● Written request: Copy the stretch of the blog posts from "Thursday, December 14, 2017" through "active shooter situation.", word for word.

━━━━━ Text section ━━━━━

Tuesday, December 19, 2017

Day 22.2

     Every once in a while, we need to give ourselves a shout out.

The relief of a clean bill of health

     Today, I did something for me. Now, I am not going to get into the details, but I had an issue that I could have easily put to the side and not taken care of because it was just easier to focus on the needs of others-especially during this time of year. Instead, I put away my pride and made my health first priority.
     This afternoon, I sat on the couch in our new family room and enjoyed the remaining sunlight before attempting to tackle the laundry (5 loads and no end in sight as of this posting). I could have gotten frustrated with myself, or annoyed at the circumstances surrounding the day, but I'm choosing to embrace the fact that for the first time in a long time, I put myself ahead of others' expectations of me. I can't remember the last time I felt like I had even the slightest bit of control- apparently taking care of myself can help with that!

     I think this is one of my most empowering moments of 2017.

Thursday, December 14, 2017

Day 21.2

     Try as I might, depression shows it's ugly head. I blame the holidays... sick kids... never ending home construction...the fact that a 21 month old is sleeping in a crib, two feet from my head...work stress...lack of exercise...this stupid, stupid world we live in...

I wonder what I would do if I was faced with an active shooter situation.

   


     Why aren't more people in America OUTRAGED that I as a teacher have to think about this EVERY FUCKING DAY?!?!?!?!?!?!?! That I practice how I will get the door locked in the quickest way possible? That I set up my classroom so we can easily escape if needed-or easily hide? That I've mentally prepared myself to do anything necessary to protect the students that I've been entrusted with?

     I wonder how a gun lobbyist would feel after experiencing a lockdown with 25 panicked 7 year olds. What words would they use to soothe a frightened child? I've held hands with sobbing students during surprise precautionary drills. This is the screwed up norm that we face in America because for some reason our elected officials can't address this crisis.

     5 YEARS.

     Nothing I type out seems to articulate what I am trying to say. I just want to scream. I want to punch something. I am so angry.

     Nothing has changed.

     Yet everything has changed. 5 years ago, I had one child. Now that child has gone through his first grade year. THOSE KIDS NEVER DID.

WHY HAVEN'T WE ADDRESSED THIS?????????????????

     I am so mad. Every single day there is something else this fucked up world hands to us on a silver gold platter to lose our minds over. And every single day the Sandy Hook families live with loss.

━━━━━ Extracted entries ━━━━━

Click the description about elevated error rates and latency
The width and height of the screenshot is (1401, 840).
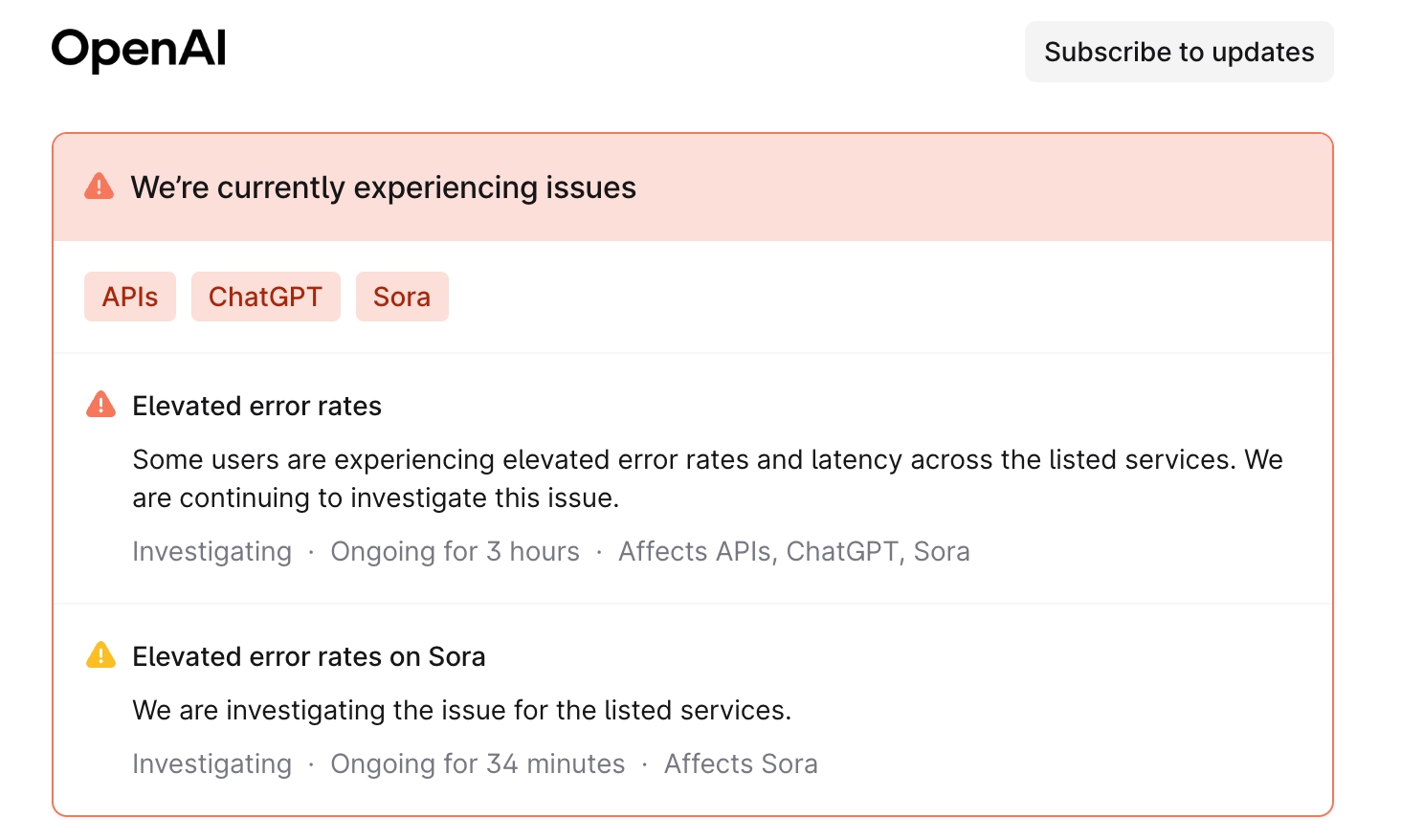[707, 478]
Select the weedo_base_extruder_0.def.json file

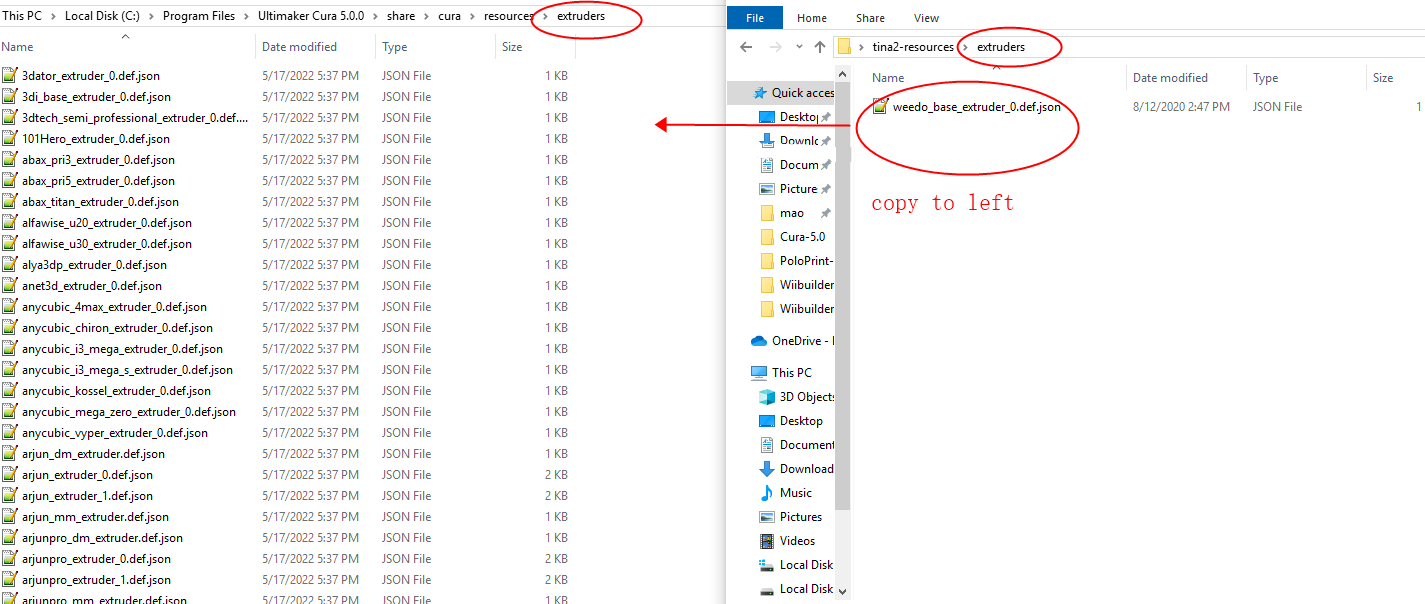pyautogui.click(x=976, y=107)
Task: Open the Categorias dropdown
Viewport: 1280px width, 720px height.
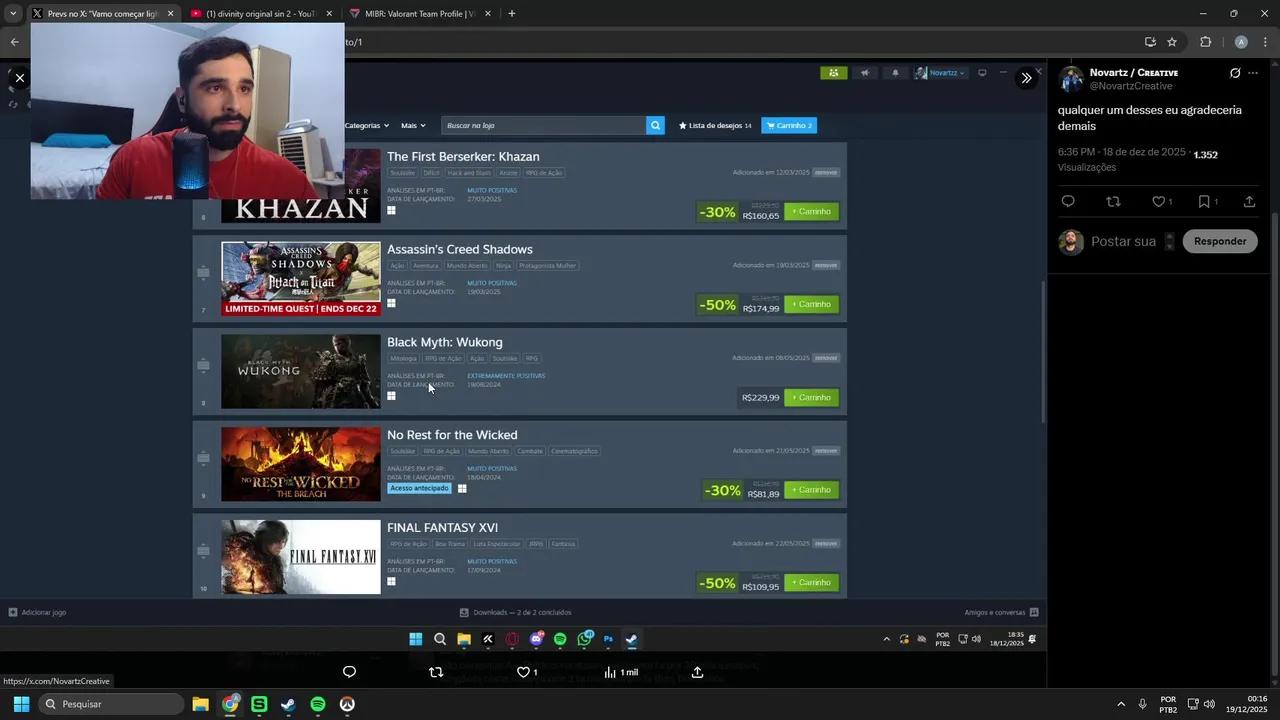Action: (x=364, y=125)
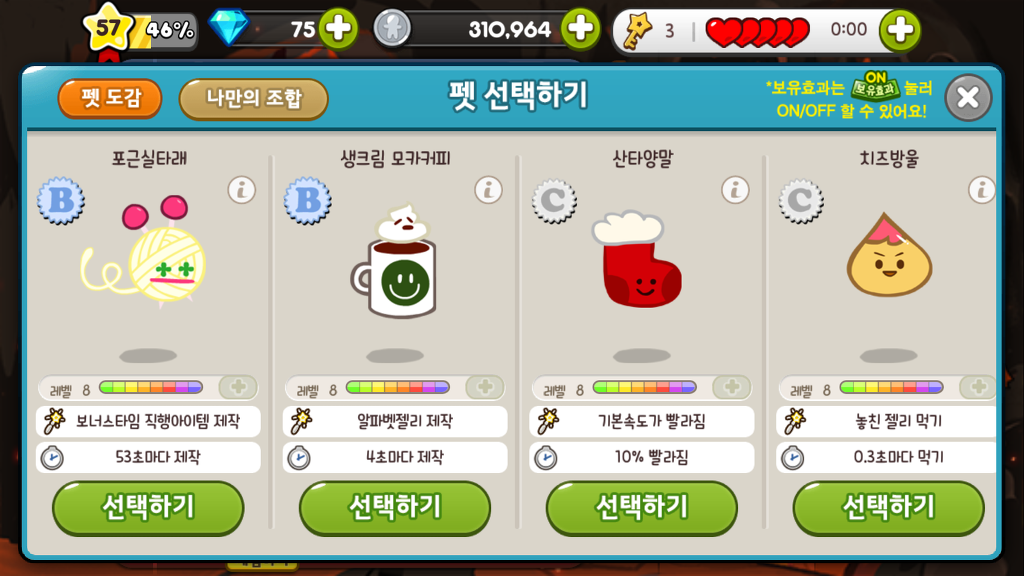Screen dimensions: 1024x576
Task: Open info for 생크림 모카커피 pet
Action: point(488,191)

━━━━━

● Solution for this exercise:
Thursday, December 14, 2017

Day 21.2

     Try as I might, depression shows it's ugly head. I blame the holidays... sick kids... never ending home construction...the fact that a 21 month old is sleeping in a crib, two feet from my head...work stress...lack of exercise...this stupid, stupid world we live in...

I wonder what I would do if I was faced with an active shooter situation.